Validation & The Justice Need (2)
Knowing the Signals
Why do we hesitate to offer meaningful validation that names injustice?
In our work, we know there are multiple perspectives to every story. We may wonder: what if the version I’m hearing is manipulated in some way? What if I’m inadvertently colluding with someone who is positioning themselves as the victim but in fact causing harm? What if I’m being biased?
Expressing justice does not equate to abandoning fairness, due process, or curiosity. It’s not about polarising one party as a villain and the other as a saint. There’s simply a line where neutrality can be about protecting ourselves ahead of helping others.
People don’t just need to know that we heard what happened to them. As much as possible, they need to know what we think about what happened to them.
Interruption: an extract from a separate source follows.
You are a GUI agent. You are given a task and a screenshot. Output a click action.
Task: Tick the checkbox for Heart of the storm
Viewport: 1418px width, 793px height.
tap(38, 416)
To help us navigate this tension, there are signals that can guide us in whose story to affirm. For example, the person causing harm is usually:
Focused on their own needs and image at the exclusion of the other person’s experience (self-focused)
Avoiding repair and hiding behind systems and system language
Minimising, reframing, or silencing what happened
Positioning the other person as the problem and signalling themselves as the victim
Applying broad labels without details (‘they were over the top’, ‘there were red flags’)
Denying agency and claiming helplessness (‘I had no choice’, ‘they pushed me to this’)
Performative: saying the right and expected things to look good but not actually doing them
Misrepresenting harmful behaviour as healthy boundaries
Using strong emotions to draw reassurance and sympathy
Seeking to control the narrative rather than engage with the impact.
The person who has genuinely suffered an injustice is usually:
Concerned about fairness and repair ahead of their own needs or image (other-focused)
Worried about speaking up and getting help
Overanalysing what happened to figure out where they went wrong (self-blame)
Taking on disproportionate responsibility for the situation
Seeking ways to restore the relationship and address conflict
Showing confusion, self‑doubt, or hypervigilance
Providing specific details rather than broad labels
Feeling silenced and doubtful about what they can reasonably do
Minimising their experience and emotions
Presenting as lost, tormented, or unsure about the narrative.
While validating someone’s experience may involve a risk, it can help them stop looping on what happened and move forward. In fact, it can be one of the most helpful things we do for those who have been hurt by others, particularly when the person causing harm refuses to make things right.
And if we make a mistake in naming an injustice, we can always correct it with care and accountability.